> **WHAT THE TASK ASKS**
All lines in the data below carrying the string "computer" are to be located and copied.

** SUPPLIED RECORDS follows **

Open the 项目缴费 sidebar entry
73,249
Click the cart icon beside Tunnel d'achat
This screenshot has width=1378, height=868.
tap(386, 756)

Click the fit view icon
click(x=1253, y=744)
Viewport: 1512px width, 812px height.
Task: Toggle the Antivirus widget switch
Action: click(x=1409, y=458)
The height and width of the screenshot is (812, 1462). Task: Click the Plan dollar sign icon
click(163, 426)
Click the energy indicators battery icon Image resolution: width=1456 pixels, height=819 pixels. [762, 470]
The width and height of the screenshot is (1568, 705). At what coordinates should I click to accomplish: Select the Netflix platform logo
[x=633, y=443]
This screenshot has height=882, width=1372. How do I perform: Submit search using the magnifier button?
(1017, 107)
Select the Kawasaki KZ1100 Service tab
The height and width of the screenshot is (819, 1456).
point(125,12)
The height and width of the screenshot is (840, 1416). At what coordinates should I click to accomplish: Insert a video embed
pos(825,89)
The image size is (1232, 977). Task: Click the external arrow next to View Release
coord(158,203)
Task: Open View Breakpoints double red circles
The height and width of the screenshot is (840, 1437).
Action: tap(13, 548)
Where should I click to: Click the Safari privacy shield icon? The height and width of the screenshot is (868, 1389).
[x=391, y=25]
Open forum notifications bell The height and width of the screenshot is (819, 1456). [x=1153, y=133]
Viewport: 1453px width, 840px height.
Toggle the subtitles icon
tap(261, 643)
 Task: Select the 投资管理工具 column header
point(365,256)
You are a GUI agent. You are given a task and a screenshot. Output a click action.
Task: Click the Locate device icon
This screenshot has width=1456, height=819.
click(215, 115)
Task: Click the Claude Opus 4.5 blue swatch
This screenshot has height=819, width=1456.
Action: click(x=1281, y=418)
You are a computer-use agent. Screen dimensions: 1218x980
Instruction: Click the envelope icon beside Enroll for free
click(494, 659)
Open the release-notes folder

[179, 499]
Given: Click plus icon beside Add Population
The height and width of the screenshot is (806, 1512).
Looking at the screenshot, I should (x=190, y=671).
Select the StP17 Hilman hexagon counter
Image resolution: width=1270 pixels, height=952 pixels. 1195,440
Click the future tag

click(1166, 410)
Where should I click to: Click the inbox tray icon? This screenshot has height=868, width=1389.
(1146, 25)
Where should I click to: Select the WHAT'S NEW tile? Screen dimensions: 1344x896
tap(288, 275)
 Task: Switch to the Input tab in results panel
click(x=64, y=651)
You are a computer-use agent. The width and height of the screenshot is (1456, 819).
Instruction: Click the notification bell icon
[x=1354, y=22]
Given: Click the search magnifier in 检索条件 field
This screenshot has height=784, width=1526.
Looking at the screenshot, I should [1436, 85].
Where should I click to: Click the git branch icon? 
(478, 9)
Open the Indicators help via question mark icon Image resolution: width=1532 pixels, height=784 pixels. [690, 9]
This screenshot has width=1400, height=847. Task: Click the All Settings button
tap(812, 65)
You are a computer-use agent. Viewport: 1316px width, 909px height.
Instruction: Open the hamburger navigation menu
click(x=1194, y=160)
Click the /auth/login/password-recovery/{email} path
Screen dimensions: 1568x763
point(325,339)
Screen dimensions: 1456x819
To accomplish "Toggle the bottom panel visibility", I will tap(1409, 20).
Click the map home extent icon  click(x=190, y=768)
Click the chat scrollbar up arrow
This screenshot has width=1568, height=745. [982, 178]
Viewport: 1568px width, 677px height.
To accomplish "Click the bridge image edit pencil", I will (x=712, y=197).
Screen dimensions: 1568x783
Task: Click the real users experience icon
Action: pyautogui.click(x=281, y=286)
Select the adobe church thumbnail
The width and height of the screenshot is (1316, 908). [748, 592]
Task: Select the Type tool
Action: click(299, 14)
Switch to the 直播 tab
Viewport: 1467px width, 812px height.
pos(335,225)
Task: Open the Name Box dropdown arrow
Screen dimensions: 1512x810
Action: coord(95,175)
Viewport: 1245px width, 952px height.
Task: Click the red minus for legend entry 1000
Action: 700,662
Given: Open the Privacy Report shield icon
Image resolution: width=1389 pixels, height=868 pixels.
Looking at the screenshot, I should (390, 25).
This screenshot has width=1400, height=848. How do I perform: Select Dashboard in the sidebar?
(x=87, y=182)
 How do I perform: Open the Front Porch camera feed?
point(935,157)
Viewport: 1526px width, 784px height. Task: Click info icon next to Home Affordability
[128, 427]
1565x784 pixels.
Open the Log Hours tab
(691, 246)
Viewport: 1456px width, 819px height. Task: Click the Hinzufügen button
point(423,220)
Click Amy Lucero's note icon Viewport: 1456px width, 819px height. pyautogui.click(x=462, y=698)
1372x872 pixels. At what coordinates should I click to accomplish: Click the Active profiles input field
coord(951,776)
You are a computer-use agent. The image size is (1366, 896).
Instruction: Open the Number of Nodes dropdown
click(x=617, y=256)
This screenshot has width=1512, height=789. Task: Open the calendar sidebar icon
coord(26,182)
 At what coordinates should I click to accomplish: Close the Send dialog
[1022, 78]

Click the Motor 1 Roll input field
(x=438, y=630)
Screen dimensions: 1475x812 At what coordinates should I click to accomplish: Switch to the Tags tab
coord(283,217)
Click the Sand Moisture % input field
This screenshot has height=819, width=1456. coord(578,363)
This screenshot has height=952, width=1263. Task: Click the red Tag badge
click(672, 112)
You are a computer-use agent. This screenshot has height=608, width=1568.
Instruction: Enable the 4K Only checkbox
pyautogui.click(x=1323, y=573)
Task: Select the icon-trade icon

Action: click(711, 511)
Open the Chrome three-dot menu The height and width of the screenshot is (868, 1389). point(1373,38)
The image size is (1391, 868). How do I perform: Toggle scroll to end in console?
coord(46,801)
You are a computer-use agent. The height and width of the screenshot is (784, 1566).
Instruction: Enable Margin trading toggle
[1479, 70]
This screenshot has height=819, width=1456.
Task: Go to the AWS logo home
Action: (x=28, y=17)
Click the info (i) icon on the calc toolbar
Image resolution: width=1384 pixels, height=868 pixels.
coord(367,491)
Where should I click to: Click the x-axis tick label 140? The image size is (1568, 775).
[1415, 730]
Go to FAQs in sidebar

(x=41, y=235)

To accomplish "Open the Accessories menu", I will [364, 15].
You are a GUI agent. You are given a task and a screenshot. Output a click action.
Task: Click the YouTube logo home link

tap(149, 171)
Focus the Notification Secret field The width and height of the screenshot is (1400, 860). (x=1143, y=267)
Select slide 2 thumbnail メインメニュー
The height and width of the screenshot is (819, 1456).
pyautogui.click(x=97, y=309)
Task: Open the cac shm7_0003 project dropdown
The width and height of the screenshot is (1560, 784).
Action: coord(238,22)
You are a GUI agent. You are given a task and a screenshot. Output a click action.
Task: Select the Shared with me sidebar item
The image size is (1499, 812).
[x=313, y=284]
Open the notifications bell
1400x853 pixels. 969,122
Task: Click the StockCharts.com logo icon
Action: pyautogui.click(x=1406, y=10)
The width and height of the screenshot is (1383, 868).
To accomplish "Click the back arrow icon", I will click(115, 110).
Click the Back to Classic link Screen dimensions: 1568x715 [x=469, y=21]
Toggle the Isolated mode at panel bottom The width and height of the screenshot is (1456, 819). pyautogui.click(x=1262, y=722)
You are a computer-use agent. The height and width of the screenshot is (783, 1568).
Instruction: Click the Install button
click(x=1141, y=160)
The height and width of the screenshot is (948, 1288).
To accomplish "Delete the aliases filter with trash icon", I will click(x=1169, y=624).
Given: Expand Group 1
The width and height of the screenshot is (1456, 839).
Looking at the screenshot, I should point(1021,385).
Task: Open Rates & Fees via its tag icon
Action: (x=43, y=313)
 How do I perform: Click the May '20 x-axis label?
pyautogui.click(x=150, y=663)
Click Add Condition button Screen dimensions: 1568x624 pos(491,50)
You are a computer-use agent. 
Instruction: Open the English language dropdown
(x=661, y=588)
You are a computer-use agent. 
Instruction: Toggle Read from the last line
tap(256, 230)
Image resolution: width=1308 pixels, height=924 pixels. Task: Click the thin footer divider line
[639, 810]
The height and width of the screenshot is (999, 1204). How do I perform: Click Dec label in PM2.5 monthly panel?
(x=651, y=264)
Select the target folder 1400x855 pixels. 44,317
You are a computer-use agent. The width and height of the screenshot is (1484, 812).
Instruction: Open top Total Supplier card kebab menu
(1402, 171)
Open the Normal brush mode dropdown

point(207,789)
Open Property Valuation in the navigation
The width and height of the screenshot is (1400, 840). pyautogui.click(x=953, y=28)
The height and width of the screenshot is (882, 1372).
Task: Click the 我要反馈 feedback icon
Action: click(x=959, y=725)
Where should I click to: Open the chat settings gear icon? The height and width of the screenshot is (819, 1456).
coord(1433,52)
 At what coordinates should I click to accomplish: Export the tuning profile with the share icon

** End of SUPPLIED RECORDS **

> **RESULT FOR THIS TASK**
You are a computer-use agent. Screen dimensions: 1218x980
You are a computer-use agent. The width and height of the screenshot is (1456, 819).
You are a computer-use agent. Viewport: 1316px width, 909px height.
You are a computer-use agent. The image size is (1366, 896).
You are a computer-use agent. This screenshot has height=608, width=1568.
You are a computer-use agent. The height and width of the screenshot is (784, 1566).
You are a computer-use agent. The height and width of the screenshot is (783, 1568).
You are a computer-use agent. 
You are a computer-use agent. 
You are a computer-use agent. The width and height of the screenshot is (1484, 812).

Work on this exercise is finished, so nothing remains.